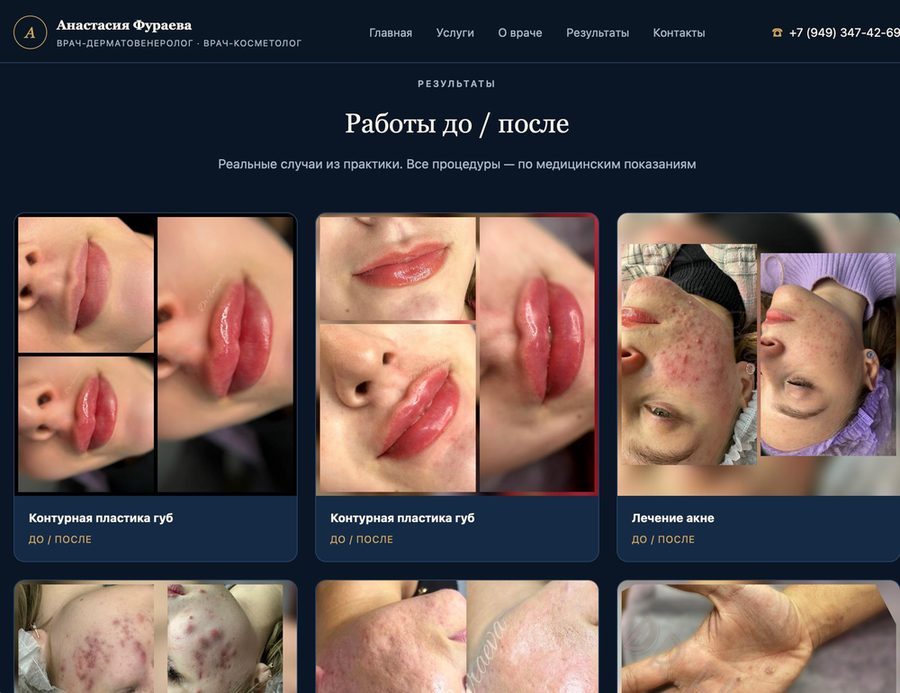Click the Лечение акне card title
Screen dimensions: 900x693
[673, 518]
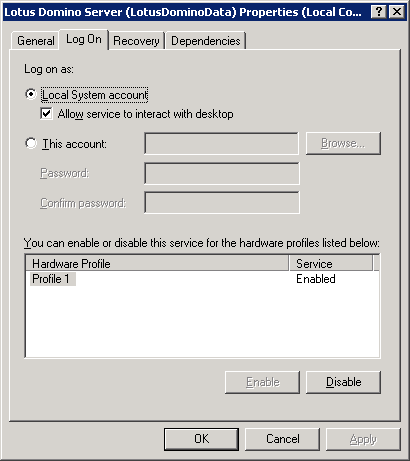Switch to the General tab
Viewport: 410px width, 461px height.
tap(36, 41)
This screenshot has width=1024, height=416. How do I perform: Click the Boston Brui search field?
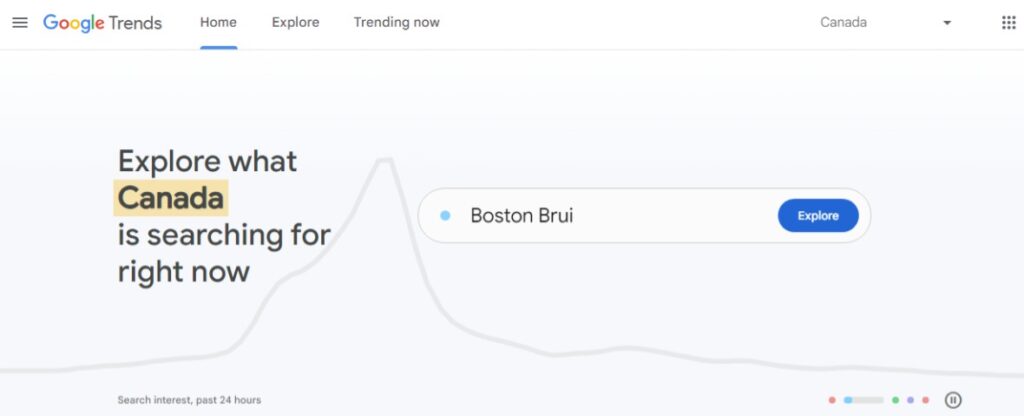click(644, 216)
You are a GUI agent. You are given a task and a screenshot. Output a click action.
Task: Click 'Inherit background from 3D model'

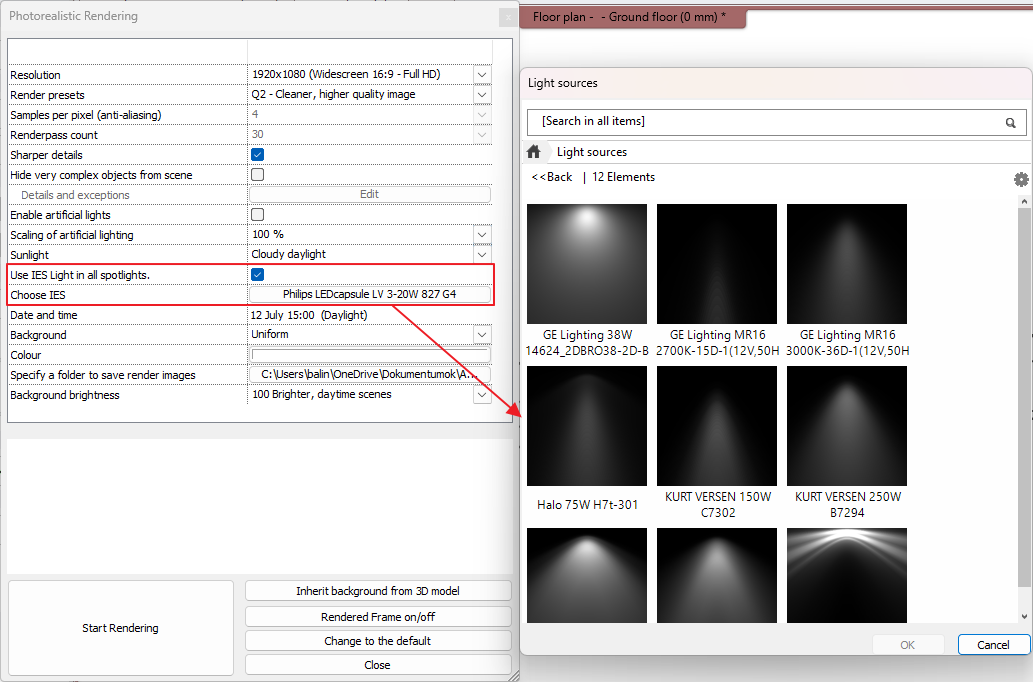(x=378, y=590)
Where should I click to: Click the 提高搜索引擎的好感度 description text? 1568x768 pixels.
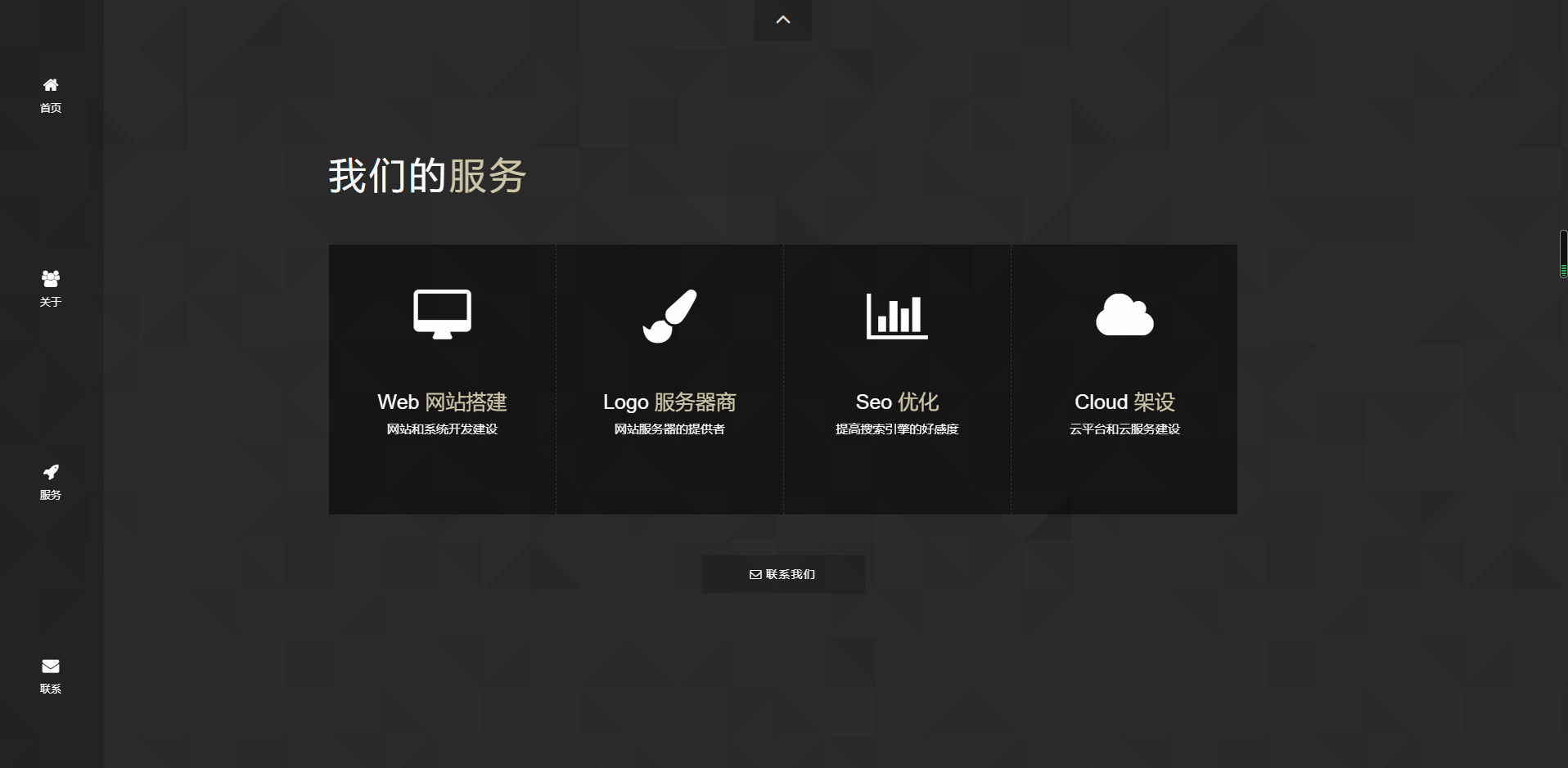click(x=897, y=429)
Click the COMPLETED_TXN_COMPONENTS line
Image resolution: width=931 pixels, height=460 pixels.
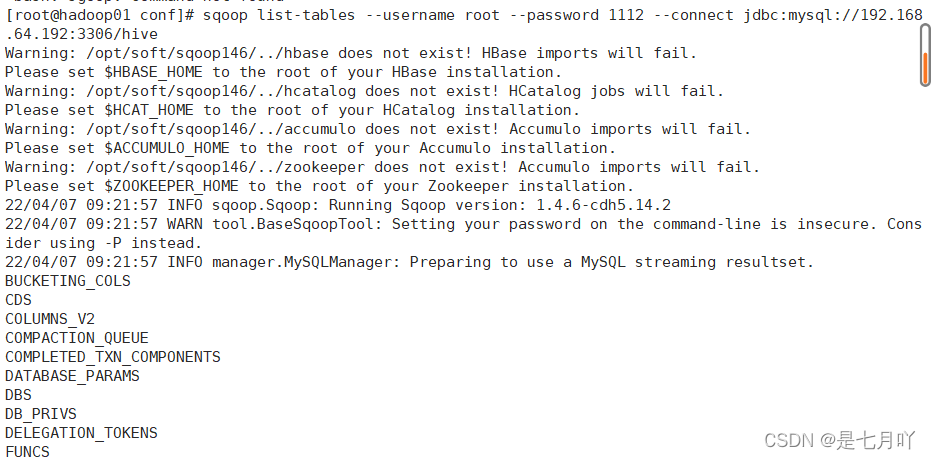point(113,357)
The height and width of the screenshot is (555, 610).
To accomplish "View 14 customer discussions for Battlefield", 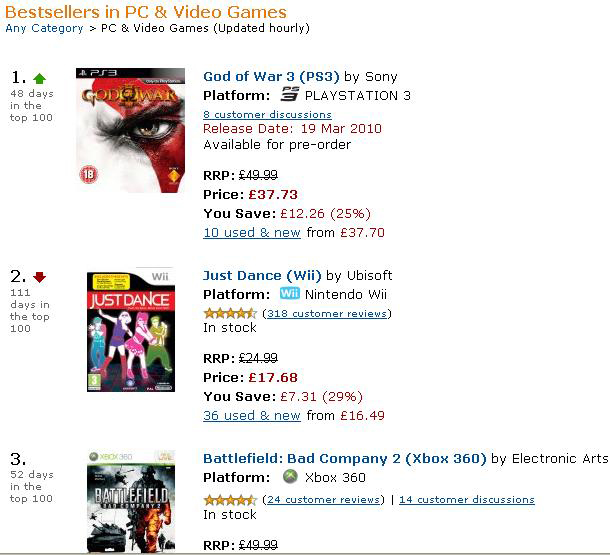I will tap(467, 499).
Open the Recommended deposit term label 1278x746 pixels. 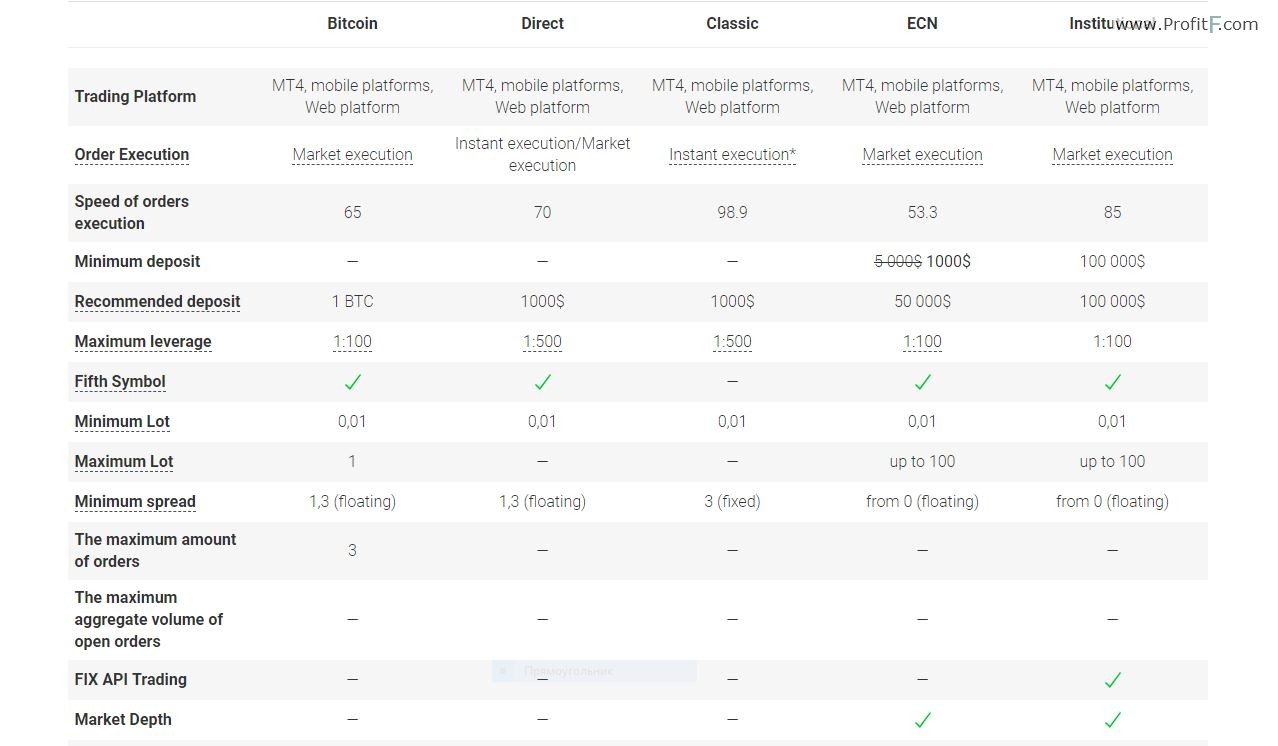(x=157, y=301)
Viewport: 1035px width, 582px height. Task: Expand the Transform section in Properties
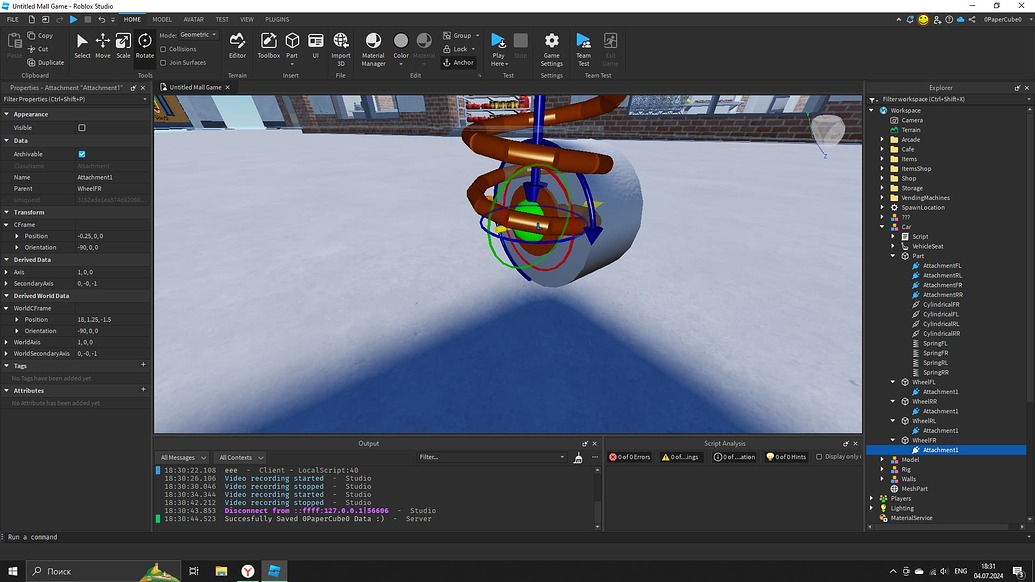(x=8, y=211)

•••••

* _Task_
Nothing but the lines from the line containing "Viewport: 1035px width, 582px" to the end of the records above should be repeated, exactly and with every picture omitted.

* _Solution to the exercise_
Viewport: 1035px width, 582px height. Task: Expand the Transform section in Properties
(x=8, y=211)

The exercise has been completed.